Saved data entries:
:::::

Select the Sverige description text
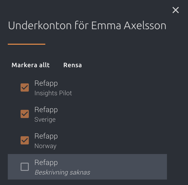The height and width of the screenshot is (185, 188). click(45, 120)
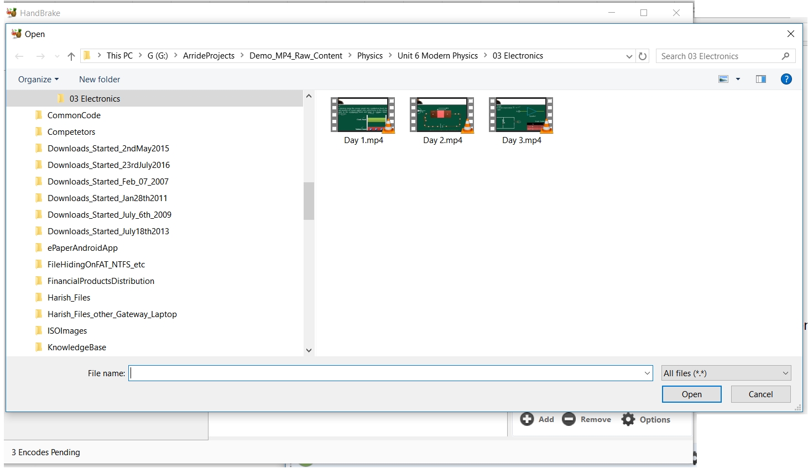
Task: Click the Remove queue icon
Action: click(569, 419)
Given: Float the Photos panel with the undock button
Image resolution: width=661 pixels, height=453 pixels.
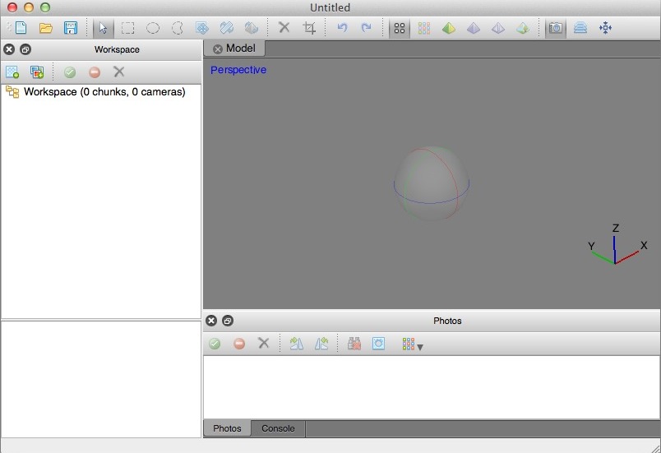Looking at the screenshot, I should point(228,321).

:::::

▶ WHAT YOU SHOULD DO
The records above must be printed exactly; the pictures stay out.

▶ SOLUTION TO THIS TASK
Select the Sverige description text
The height and width of the screenshot is (185, 188). click(45, 120)
Task: Click the Remove queue icon
Action: click(569, 419)
Given: Float the Photos panel with the undock button
Image resolution: width=661 pixels, height=453 pixels.
Looking at the screenshot, I should point(228,321).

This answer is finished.